In spite of a large consent on the benefits of OS in terms of progress of knowledge, innovation, pluralism, transparency and preservation, most scientific results are under the control of closed access publishing systems based on commercial databases protected by intellectual property (IP), contracts and technological protection measures. Moreover, the oligopolistic power of commercial publishers is stronger now than before the digital age. Probably, the main reason of the marginality of OS is the commodification of scientific and academic research in the last 40 years. Open science would require not only declarations, but also a framework of social and ethical norms, legal rules and technology,to which more attention should be paid.
Our project is focused on the link between publishing and open science, from an historical, philosophical and legal point of view, with a peculiar shift: the choice to emphasize the debate on old, new and future ways of publishing as interdisciplinary questions and the ambition to put the results of our debate to the test, by developing a J-C. Guédon's idea and by experimenting a new way of publishing - brachylogical, hyperlinked and interactive.
The free software movement - whose philosophical underpinnings deserve to be highlighted as well - shows that we would already be able to recognize authorship, to archive, to re-use and to comment our works and to produce different versions of them without constraining them into the article format. What would happen if a community of human and social scientists would try to publish short textual units, in a hypertextual environment in which they could be connected - physically and/or semantically - among them and even to longer units (e.g. primary sources, codes of law, secondary literature, raw and processed data) by means of hyperlinks?
To experiment such a post-journal we need an intellectual community sharing some common problems and questions, and relatively free from promotion concerns. The ideal candidates are scholars, like the participants in our project, who are open access advocates as well and who share a couple of questions:
- what formal and informal rules in terms of IP and research assessment would make the proposed new model of scientific communication conceivable?
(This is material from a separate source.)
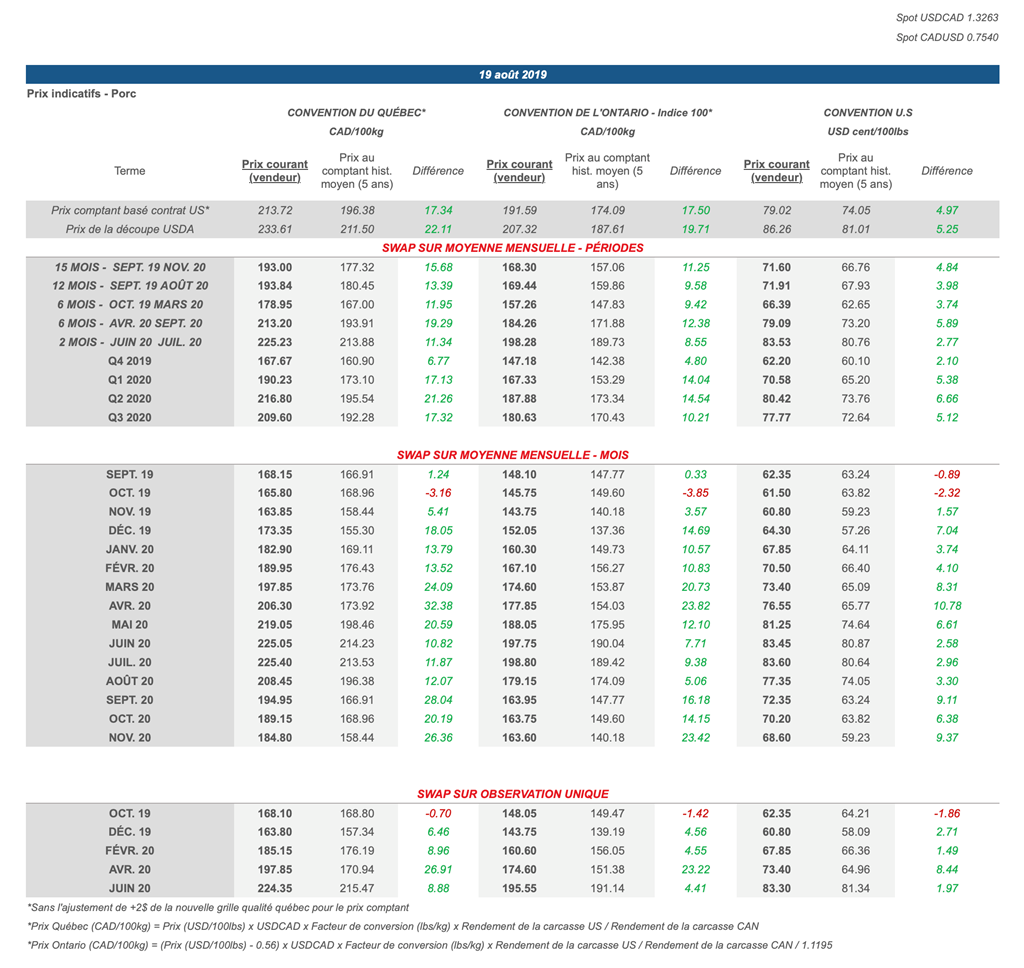Click "Prix courant (vendeur)" under Convention de l'Ontario

click(x=519, y=171)
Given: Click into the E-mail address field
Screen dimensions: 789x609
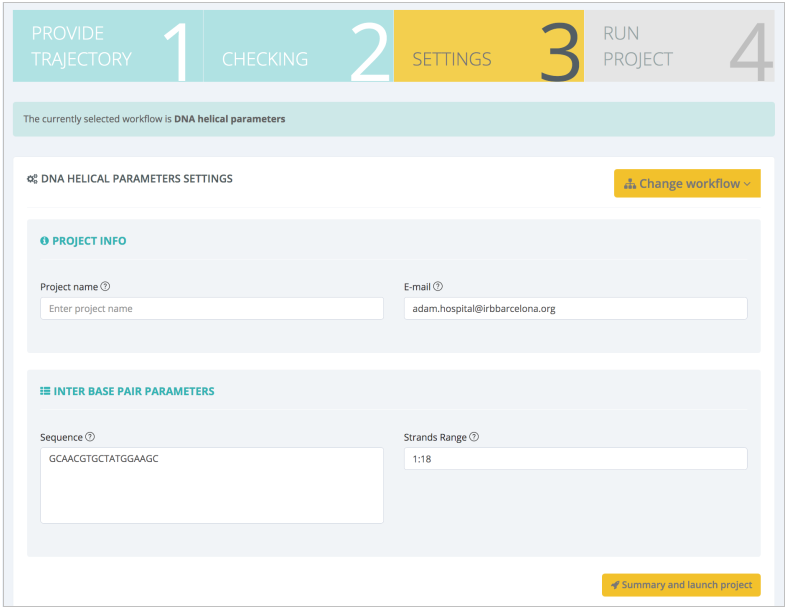Looking at the screenshot, I should click(x=575, y=309).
We need a model that understands the opening of science not only as a way of free accessing and reusing its results, but also as a transparent and pluralist communication system, in dialogue with the society and yet independent of both public and private sectors.
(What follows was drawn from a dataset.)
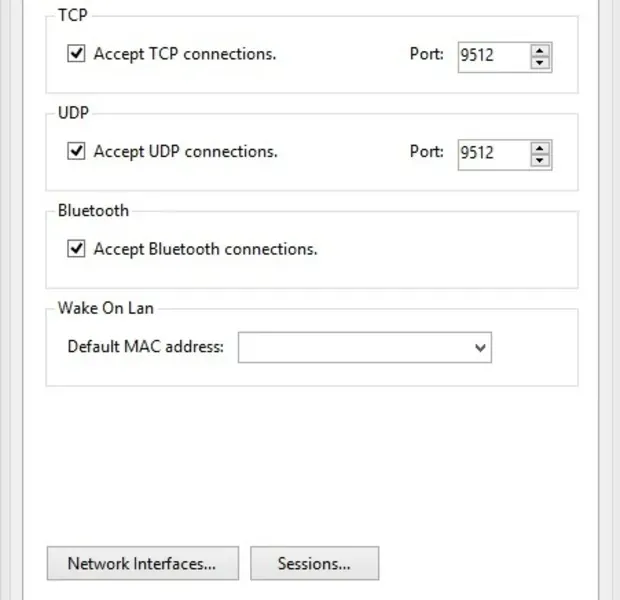Click into the UDP port number field
The image size is (620, 600).
pyautogui.click(x=491, y=154)

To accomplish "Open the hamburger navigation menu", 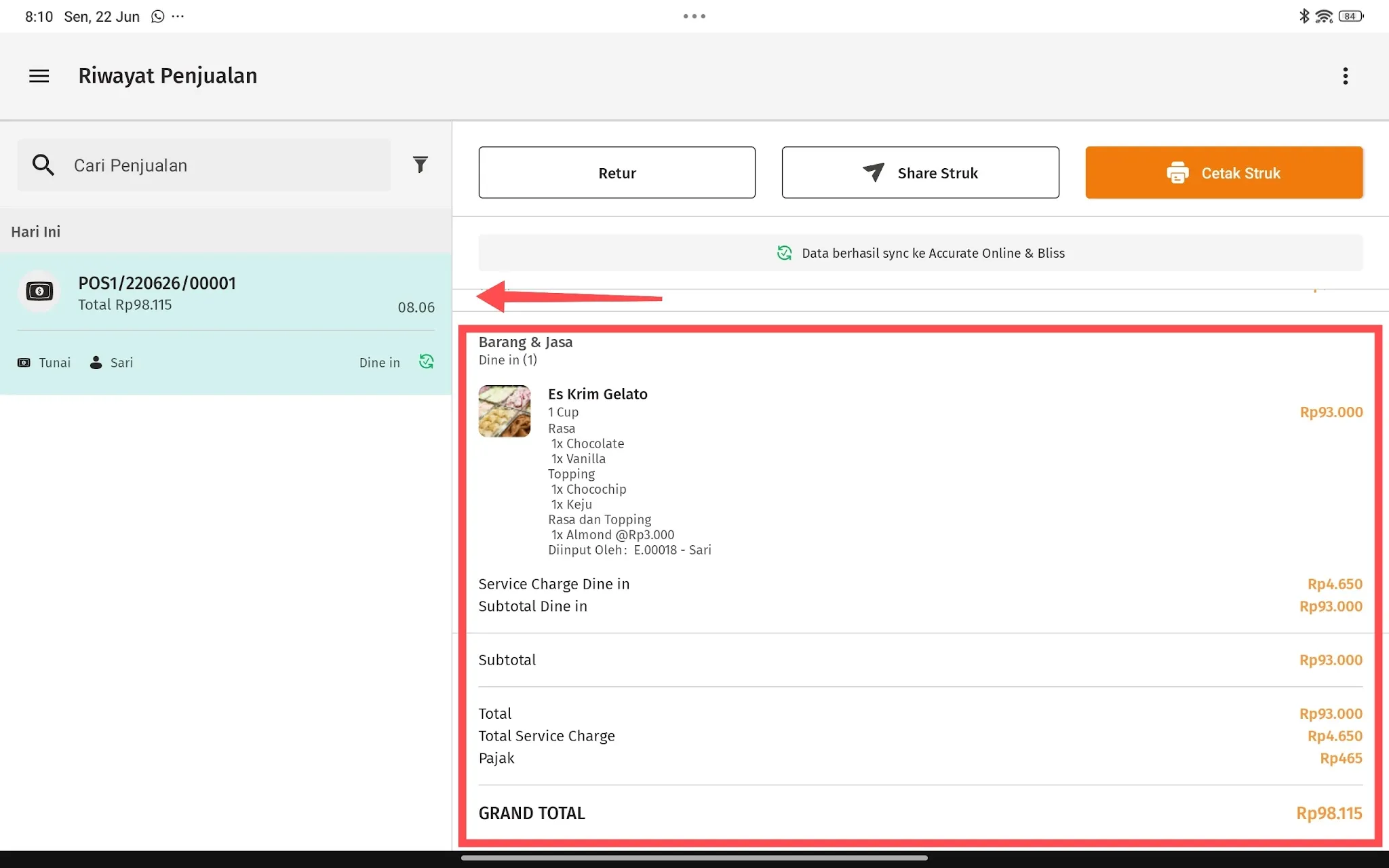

- could the German debate (1773-1794) on the unauthorized reprinting of books and on the impact of technology on science communication help us to understand to connection between research and communication technology?
The very debate about them could be the first object of our experimentum pericolosum in publishing: OS, to become more than a word, has to be build in the open.
State of the art
Open Science (OS) is an unfinished revolution.
In spite of a large consent on the benefits of OS in terms of progress of knowledge, innovation, pluralism, transparency and preservation, most part of scientific results is under the control of traditional closed access publishing systems based on commercial databases protected by intellectual property (IP), contracts and technological protection measures [Björk B.C. (2013) Open Access - Are the Barriers to Change Receding?, Publications 1, 2013, no. 1: 5-15].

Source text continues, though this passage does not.